I glance at McCreadie, who nods to the constable. “Would you escort Miss Mitchell to Mrs. Young and then bring her to see Lady Leslie with us?”

“Certainly, sir.”

FORTY-FIVE

My sojourn in an Edinburgh jail had actually taken place in a holding cell at a police office. I’d been thrown in with other women either sleeping it off or awaiting a charge. This is different only in the sense that I find Mrs. Young in a cell by herself. Otherwise, it’s as dismal as the subterranean holding cell at the police office. She’s in a cramped little cell with only a pot to piss in. Fine, she also has a wooden bench and a moth-eaten blanket, but otherwise, it’s her and the bucket… and the rats and the shouts of the other inmates and the sickening smell of unwashed bodies and bodily fluids.

I’m hoping for a room where we can talk, but that’s not happening. I’m left at the door to her cell as the constable steps aside.

“Mrs. Young,” I say.

She’s sitting on the bench and, God, she’s young. I should have expected that after speaking to her stepdaughter, but Mrs. Young looks like a girl herself, a pretty, dark-haired pixie drowning in her prison dress. Her stepdaughter said she was an art model, and I can see why. There’s an ethereal beauty to her. When she looks up, her eyes meet mine, big blue eyes with the wariness of some forest creature.

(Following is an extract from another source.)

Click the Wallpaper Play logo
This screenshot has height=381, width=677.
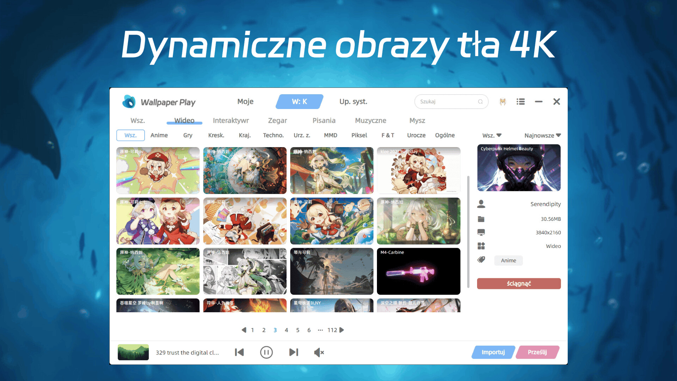[x=129, y=102]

“Mrs. Young?” I say again. “I’m Mallory Mitchell. I spoke to your”—do they use stepdaughter yet?—“husband’s daughter and your boys the other day.”

With that, the wariness vanishes, and she’s off the bench in a blink, gathering the too-long skirt as she rushes to the bars.

“Eliza and the boys?” she says. “Are they well?”

“They are,” I say. “Very worried about you, but Eliza is taking care of everything.”

Her face lights up in genuine affection. “She is such a good girl.”

“I’m sorry this happened to you,” I say. “I know it’s horrible, but I wanted to assure you that the police are continuing to investigate other suspects for your husband’s murder. They haven’t stopped now that you’ve been arrested. I know both of the criminal officers and an outside investigator, and they are working on theories that do not involve you, and they’re making progress on those theories.”

It takes her a moment to parse out what I’ve said, and I’m about to reword it when she nods.

“They do not presume it is me,” she says. “They are making progress, as you say?”

“They are.”

“Will the police come to speak to me? I am not certain how I can help, but no one seems to be interested in asking questions, nor listening to my story.”

I want to get back to Isla. I want to speak to Annis. But I cannot dash off on this poor woman in these wretched circumstances. I’ve suggested that the investigation is currently focused on the possibility of another suspect… and now I can’t spend five minutes hearing her side of the story? It’ll sound like false assurances, when it only means that we’re beyond the stage where anything she can add will help.

Five minutes. I can and will give her five minutes.